* **Problem description**
Would you transcribe the line that holds "The height and width of the screenshot is (490, 650).", plus every line beneath it through the end of the data, exactly and with nothing added?

* **Data under study**
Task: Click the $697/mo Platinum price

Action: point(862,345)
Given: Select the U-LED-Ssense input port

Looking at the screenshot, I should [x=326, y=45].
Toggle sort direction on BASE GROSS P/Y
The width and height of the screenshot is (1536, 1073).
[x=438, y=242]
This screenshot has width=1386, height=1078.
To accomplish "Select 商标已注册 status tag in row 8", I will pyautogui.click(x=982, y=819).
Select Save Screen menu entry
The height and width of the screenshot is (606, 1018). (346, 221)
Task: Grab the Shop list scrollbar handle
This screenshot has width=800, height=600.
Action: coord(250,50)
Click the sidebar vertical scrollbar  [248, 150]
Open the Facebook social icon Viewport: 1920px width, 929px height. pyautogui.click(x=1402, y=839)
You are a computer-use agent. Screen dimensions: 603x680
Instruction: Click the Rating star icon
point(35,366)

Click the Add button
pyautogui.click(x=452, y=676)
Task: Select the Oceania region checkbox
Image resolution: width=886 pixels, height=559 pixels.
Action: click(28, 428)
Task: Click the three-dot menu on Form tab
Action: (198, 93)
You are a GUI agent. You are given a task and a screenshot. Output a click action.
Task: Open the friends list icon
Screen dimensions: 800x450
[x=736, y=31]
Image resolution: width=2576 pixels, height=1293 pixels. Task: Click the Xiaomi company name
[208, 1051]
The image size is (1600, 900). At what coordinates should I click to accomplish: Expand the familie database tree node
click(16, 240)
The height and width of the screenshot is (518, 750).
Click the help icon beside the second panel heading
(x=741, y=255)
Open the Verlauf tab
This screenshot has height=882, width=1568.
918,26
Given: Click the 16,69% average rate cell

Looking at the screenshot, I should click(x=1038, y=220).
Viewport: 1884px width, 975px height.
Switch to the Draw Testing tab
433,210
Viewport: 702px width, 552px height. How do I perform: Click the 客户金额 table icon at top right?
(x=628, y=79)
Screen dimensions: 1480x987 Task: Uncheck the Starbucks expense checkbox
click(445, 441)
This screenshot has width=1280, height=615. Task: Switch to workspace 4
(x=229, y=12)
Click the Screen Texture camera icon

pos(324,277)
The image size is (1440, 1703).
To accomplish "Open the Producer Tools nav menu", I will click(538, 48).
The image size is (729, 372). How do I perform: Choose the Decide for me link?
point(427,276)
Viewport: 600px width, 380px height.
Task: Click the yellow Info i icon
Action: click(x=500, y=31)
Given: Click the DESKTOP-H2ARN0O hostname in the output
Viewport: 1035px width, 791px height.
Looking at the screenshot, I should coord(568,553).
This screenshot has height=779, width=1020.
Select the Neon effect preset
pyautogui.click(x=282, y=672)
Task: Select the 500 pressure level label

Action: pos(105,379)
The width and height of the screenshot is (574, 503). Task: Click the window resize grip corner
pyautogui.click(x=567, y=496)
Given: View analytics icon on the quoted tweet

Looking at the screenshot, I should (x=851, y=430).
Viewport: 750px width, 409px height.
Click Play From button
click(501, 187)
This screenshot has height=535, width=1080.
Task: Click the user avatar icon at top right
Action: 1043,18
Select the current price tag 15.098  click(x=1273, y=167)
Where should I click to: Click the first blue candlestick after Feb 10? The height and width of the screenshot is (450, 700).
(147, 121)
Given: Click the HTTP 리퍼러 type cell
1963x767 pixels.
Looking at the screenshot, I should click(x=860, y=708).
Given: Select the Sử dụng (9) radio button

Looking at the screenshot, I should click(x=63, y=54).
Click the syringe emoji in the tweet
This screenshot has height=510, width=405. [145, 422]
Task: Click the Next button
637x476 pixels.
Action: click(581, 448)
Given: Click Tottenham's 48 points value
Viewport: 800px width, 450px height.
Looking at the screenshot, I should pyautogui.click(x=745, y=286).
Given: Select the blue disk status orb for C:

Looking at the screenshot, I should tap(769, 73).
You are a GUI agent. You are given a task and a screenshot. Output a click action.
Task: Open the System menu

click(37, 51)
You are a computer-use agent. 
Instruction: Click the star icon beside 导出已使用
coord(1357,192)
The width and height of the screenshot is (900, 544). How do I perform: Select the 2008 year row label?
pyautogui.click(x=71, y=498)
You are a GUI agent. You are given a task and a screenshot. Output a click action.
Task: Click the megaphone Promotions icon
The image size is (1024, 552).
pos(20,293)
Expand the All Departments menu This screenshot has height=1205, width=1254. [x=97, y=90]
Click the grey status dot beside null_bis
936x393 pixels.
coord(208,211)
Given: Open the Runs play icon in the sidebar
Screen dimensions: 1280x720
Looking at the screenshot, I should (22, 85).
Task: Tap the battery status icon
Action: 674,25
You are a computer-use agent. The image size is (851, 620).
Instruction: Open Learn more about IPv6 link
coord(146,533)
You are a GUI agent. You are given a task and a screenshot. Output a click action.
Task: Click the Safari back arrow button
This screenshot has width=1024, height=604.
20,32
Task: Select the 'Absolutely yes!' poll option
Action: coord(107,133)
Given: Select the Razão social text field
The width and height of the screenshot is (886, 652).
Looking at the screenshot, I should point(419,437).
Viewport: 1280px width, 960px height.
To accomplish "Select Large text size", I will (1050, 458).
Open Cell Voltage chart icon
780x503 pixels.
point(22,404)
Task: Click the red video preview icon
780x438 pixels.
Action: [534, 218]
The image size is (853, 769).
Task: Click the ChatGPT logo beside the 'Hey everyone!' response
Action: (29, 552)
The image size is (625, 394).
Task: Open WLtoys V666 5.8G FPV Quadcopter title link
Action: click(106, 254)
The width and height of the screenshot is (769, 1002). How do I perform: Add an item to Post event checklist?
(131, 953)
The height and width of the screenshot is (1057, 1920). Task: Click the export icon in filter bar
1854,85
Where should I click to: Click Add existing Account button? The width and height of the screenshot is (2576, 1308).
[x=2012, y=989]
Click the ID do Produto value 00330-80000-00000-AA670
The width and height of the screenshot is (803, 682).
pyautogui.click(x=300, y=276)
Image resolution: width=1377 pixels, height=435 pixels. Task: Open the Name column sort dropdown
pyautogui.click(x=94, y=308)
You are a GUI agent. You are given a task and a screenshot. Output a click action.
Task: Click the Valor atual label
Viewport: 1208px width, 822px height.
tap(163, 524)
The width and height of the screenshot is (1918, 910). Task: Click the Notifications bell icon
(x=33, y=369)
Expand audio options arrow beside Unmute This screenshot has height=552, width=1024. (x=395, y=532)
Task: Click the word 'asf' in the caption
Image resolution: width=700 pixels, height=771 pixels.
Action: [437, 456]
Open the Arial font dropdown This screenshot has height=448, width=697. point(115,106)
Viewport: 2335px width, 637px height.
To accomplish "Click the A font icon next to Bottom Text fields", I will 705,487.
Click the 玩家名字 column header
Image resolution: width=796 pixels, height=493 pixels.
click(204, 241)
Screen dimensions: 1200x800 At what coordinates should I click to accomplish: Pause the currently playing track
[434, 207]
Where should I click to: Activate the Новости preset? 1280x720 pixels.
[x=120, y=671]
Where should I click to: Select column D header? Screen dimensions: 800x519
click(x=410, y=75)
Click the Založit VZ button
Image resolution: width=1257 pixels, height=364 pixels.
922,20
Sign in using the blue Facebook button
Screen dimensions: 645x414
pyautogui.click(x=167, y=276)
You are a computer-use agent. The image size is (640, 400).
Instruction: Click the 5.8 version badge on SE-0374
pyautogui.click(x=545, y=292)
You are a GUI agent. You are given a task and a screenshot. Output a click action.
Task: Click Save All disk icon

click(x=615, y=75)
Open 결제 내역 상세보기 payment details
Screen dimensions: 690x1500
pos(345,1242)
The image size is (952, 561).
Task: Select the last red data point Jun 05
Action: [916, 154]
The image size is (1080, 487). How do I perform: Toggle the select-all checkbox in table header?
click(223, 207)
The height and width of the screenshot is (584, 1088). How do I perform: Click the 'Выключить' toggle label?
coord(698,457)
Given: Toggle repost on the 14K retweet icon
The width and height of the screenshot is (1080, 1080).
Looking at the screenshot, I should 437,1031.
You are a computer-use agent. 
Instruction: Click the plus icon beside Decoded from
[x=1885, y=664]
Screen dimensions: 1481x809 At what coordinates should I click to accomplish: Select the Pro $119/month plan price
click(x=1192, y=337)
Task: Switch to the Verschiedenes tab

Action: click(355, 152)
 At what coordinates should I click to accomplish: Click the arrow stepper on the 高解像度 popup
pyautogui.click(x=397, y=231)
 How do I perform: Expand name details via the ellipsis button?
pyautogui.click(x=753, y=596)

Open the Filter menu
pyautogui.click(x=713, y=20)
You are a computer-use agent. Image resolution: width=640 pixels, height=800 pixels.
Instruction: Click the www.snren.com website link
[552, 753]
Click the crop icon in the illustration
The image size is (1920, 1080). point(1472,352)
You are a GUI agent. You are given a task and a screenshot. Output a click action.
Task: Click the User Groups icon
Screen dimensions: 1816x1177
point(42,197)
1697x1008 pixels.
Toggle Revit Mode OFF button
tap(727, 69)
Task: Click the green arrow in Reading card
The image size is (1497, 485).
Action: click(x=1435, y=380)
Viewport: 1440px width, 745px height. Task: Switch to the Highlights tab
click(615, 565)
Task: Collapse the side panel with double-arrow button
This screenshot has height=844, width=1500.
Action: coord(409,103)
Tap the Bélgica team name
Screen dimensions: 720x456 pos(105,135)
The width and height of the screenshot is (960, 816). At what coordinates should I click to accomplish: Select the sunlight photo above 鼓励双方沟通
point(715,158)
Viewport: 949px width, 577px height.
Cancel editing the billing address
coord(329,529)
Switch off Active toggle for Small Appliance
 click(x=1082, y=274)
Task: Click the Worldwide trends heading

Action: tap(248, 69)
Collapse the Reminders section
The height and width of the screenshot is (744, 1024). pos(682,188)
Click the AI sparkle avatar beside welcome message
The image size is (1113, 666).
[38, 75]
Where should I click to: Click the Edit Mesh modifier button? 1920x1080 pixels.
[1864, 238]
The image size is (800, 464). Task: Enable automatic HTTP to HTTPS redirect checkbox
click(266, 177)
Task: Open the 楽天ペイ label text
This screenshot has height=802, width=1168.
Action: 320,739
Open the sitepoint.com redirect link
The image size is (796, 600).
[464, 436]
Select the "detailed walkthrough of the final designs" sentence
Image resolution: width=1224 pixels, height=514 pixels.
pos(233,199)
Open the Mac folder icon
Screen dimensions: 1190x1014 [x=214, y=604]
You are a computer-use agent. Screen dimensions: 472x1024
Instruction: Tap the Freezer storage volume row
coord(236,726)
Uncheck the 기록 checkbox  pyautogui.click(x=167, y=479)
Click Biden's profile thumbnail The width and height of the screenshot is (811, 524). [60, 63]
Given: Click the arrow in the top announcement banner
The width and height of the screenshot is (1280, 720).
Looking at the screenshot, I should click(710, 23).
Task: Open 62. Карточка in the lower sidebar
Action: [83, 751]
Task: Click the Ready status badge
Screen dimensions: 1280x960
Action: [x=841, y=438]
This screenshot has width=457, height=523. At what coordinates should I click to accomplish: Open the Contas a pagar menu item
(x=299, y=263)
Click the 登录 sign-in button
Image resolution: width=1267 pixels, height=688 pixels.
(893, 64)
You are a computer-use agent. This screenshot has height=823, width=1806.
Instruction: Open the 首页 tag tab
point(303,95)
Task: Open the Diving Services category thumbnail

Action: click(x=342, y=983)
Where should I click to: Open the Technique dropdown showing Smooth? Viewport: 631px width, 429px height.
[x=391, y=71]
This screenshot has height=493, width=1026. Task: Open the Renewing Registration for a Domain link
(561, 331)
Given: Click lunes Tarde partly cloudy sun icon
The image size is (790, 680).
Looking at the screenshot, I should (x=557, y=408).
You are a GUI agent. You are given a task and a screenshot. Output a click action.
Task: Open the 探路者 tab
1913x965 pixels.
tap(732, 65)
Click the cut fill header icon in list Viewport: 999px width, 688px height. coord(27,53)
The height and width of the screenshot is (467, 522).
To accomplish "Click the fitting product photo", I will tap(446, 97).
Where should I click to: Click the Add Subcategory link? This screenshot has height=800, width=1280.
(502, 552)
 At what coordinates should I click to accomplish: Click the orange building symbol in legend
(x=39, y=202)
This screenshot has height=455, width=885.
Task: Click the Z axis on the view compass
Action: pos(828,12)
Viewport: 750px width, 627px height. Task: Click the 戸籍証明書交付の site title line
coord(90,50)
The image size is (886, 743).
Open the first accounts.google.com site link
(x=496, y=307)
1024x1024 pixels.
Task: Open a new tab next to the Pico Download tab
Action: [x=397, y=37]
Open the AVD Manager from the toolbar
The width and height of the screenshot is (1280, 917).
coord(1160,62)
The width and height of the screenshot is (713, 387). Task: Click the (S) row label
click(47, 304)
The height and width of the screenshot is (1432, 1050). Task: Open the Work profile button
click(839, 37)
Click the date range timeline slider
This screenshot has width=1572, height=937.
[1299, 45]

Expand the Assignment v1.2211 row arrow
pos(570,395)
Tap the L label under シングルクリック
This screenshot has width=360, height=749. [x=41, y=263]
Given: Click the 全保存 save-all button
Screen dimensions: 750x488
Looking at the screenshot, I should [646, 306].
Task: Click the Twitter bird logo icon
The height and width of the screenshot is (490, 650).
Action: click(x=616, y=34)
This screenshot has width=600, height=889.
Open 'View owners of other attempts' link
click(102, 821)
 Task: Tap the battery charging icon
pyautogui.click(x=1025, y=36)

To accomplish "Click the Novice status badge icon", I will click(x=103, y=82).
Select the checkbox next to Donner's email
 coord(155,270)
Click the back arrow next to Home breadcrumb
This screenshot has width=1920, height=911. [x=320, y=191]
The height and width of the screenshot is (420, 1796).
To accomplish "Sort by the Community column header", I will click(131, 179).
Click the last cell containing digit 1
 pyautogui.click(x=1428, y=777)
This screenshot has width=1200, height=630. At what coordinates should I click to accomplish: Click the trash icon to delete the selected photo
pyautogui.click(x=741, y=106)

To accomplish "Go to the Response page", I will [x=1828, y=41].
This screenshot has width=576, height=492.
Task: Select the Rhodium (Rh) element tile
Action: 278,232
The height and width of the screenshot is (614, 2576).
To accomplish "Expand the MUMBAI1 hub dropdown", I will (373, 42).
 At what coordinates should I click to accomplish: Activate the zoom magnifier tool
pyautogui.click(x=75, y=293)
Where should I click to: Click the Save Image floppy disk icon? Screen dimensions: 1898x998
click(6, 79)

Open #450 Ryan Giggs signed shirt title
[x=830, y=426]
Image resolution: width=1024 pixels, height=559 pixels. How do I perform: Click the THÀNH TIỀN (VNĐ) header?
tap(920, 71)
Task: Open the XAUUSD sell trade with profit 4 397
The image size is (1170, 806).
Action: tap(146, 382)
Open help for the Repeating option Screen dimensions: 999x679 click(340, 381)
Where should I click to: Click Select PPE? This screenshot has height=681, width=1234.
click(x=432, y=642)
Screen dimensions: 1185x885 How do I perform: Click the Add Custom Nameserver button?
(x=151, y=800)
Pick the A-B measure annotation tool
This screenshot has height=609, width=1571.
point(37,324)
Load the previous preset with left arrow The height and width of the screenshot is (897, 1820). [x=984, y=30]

* **Result of this task**
The height and width of the screenshot is (490, 650).
Action: click(x=616, y=34)
This screenshot has width=600, height=889.
Open 'View owners of other attempts' link
click(102, 821)
 Task: Tap the battery charging icon
pyautogui.click(x=1025, y=36)

To accomplish "Click the Novice status badge icon", I will click(x=103, y=82).
Select the checkbox next to Donner's email
 coord(155,270)
Click the back arrow next to Home breadcrumb
This screenshot has width=1920, height=911. [x=320, y=191]
The height and width of the screenshot is (420, 1796).
To accomplish "Sort by the Community column header", I will click(131, 179).
Click the last cell containing digit 1
 pyautogui.click(x=1428, y=777)
This screenshot has width=1200, height=630. At what coordinates should I click to accomplish: Click the trash icon to delete the selected photo
pyautogui.click(x=741, y=106)

To accomplish "Go to the Response page", I will [x=1828, y=41].
This screenshot has width=576, height=492.
Task: Select the Rhodium (Rh) element tile
Action: 278,232
The height and width of the screenshot is (614, 2576).
To accomplish "Expand the MUMBAI1 hub dropdown", I will (373, 42).
 At what coordinates should I click to accomplish: Activate the zoom magnifier tool
pyautogui.click(x=75, y=293)
Where should I click to: Click the Save Image floppy disk icon? Screen dimensions: 1898x998
click(6, 79)

Open #450 Ryan Giggs signed shirt title
[x=830, y=426]
Image resolution: width=1024 pixels, height=559 pixels. How do I perform: Click the THÀNH TIỀN (VNĐ) header?
tap(920, 71)
Task: Open the XAUUSD sell trade with profit 4 397
The image size is (1170, 806).
Action: tap(146, 382)
Open help for the Repeating option Screen dimensions: 999x679 click(340, 381)
Where should I click to: Click Select PPE? This screenshot has height=681, width=1234.
click(x=432, y=642)
Screen dimensions: 1185x885 How do I perform: Click the Add Custom Nameserver button?
(x=151, y=800)
Pick the A-B measure annotation tool
This screenshot has height=609, width=1571.
point(37,324)
Load the previous preset with left arrow The height and width of the screenshot is (897, 1820). [x=984, y=30]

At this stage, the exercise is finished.